# [What the task requires]
Pick each line containing "green" out of the records.

# [Data for this task]
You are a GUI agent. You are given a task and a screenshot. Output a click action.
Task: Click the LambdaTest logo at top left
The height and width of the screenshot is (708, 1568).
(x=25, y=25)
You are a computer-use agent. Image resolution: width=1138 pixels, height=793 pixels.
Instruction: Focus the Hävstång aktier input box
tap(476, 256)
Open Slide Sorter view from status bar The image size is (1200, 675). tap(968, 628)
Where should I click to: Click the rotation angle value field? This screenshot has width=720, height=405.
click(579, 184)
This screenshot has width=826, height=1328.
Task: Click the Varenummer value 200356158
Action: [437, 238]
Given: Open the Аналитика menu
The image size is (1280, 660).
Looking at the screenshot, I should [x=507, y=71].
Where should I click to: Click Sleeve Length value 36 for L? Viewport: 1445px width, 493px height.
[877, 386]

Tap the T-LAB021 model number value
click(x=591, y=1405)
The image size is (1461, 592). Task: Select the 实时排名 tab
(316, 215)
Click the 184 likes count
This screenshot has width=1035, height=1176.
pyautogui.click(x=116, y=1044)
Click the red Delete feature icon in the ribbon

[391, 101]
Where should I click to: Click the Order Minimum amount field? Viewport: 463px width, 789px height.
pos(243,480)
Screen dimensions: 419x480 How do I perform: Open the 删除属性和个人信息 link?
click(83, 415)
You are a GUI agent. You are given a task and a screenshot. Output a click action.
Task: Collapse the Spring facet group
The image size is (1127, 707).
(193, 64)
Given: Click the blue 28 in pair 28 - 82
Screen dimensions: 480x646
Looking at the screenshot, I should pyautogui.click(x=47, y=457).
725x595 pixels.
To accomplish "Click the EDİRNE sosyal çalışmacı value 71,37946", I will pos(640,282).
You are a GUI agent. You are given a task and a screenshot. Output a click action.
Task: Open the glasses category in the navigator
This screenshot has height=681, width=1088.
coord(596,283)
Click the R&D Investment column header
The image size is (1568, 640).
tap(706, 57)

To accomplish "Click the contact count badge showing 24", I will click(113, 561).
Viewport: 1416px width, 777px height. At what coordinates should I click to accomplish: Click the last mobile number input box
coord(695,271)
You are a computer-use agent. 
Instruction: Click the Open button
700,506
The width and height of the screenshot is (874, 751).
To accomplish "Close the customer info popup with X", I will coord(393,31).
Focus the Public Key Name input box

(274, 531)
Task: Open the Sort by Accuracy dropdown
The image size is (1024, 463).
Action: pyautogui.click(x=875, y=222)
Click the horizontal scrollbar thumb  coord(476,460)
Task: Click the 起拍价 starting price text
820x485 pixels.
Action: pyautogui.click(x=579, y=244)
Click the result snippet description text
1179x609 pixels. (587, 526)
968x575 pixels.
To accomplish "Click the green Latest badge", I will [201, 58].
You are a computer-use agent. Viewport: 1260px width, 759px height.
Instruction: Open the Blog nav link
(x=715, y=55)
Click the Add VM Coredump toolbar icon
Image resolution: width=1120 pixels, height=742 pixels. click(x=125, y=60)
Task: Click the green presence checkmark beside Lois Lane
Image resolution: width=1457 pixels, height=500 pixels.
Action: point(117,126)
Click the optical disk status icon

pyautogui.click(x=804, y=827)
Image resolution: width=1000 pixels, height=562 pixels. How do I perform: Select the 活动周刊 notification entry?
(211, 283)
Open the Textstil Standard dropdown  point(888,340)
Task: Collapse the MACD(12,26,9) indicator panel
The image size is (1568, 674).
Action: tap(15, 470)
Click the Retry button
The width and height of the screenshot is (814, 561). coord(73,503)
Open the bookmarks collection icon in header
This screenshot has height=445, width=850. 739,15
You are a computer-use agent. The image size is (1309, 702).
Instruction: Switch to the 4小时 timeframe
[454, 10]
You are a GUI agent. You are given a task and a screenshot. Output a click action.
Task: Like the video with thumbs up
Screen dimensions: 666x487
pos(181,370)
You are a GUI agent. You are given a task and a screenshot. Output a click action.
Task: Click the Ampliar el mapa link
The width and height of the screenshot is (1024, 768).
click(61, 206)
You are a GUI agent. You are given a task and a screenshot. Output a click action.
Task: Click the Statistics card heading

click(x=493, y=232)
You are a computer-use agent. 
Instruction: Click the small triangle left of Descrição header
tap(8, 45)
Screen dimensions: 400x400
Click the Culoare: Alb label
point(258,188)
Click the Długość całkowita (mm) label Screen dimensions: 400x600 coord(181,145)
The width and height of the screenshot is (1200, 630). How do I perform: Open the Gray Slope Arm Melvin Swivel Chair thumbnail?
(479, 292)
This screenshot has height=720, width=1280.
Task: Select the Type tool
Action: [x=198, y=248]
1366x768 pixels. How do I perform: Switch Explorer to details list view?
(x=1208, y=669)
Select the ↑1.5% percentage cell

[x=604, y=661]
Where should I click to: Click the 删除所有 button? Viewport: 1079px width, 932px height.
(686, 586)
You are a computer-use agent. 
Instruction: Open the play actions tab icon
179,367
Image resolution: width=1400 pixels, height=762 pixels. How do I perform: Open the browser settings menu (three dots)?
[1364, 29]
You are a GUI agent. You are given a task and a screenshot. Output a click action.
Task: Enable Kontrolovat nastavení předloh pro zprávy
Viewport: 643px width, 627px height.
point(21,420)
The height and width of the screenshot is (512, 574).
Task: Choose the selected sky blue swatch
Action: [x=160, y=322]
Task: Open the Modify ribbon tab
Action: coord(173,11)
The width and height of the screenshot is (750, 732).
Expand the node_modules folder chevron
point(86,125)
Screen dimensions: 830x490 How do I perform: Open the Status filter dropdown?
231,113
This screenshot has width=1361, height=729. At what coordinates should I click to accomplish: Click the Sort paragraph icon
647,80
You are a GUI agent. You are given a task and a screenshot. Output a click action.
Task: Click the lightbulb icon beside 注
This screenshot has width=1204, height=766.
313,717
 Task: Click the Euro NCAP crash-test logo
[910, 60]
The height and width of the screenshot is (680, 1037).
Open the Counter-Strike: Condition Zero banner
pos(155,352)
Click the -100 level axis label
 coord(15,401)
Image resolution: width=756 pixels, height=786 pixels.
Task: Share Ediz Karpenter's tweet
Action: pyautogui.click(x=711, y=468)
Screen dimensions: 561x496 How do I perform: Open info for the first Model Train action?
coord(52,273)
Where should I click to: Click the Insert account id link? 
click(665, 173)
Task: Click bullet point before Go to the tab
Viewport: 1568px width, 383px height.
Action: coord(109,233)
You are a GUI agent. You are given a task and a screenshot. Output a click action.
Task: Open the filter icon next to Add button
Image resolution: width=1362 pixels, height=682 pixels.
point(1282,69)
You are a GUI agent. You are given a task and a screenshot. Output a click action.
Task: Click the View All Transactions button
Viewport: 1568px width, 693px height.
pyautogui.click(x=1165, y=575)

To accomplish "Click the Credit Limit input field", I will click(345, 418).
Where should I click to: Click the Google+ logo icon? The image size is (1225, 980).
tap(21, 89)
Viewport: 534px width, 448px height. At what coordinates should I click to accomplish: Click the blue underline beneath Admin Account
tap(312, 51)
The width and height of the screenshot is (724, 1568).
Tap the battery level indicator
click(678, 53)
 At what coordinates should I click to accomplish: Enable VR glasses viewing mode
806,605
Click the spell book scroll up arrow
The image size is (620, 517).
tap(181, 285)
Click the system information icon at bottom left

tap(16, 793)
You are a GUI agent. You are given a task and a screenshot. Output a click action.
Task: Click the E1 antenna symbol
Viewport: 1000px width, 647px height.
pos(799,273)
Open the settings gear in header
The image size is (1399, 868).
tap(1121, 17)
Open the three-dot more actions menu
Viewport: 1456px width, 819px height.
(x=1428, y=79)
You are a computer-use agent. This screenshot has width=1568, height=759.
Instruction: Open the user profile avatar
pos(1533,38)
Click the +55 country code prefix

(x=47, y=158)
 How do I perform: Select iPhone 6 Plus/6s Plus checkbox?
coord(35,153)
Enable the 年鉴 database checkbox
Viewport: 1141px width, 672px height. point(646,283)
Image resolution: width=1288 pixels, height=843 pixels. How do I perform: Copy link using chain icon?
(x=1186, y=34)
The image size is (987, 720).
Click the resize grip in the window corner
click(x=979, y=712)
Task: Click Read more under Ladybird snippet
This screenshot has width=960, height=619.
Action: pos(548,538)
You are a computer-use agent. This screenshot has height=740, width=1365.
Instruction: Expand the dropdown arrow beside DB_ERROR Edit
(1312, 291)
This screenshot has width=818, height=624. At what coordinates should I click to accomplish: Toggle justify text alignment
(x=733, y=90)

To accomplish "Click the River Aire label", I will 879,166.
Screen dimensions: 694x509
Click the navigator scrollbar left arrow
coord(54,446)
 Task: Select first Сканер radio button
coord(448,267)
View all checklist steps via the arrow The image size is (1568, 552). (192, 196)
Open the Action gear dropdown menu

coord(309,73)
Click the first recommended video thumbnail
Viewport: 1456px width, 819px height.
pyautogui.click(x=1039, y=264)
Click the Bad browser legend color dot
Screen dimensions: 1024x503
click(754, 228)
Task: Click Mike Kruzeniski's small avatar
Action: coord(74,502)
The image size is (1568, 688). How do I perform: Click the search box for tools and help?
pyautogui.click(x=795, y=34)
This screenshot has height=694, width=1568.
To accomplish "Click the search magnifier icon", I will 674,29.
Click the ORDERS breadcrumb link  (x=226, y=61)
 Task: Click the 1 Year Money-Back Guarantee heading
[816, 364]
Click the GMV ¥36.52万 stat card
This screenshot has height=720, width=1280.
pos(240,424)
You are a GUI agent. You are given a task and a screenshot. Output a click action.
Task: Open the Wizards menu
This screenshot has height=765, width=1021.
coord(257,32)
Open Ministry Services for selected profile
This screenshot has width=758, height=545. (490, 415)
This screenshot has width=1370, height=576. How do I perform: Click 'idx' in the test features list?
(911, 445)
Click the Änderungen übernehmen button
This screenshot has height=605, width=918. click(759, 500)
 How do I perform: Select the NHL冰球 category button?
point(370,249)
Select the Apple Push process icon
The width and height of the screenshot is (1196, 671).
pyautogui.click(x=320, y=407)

# [Solution for this task]
To accomplish "Click the green Latest badge", I will [201, 58].
Task: Click the green presence checkmark beside Lois Lane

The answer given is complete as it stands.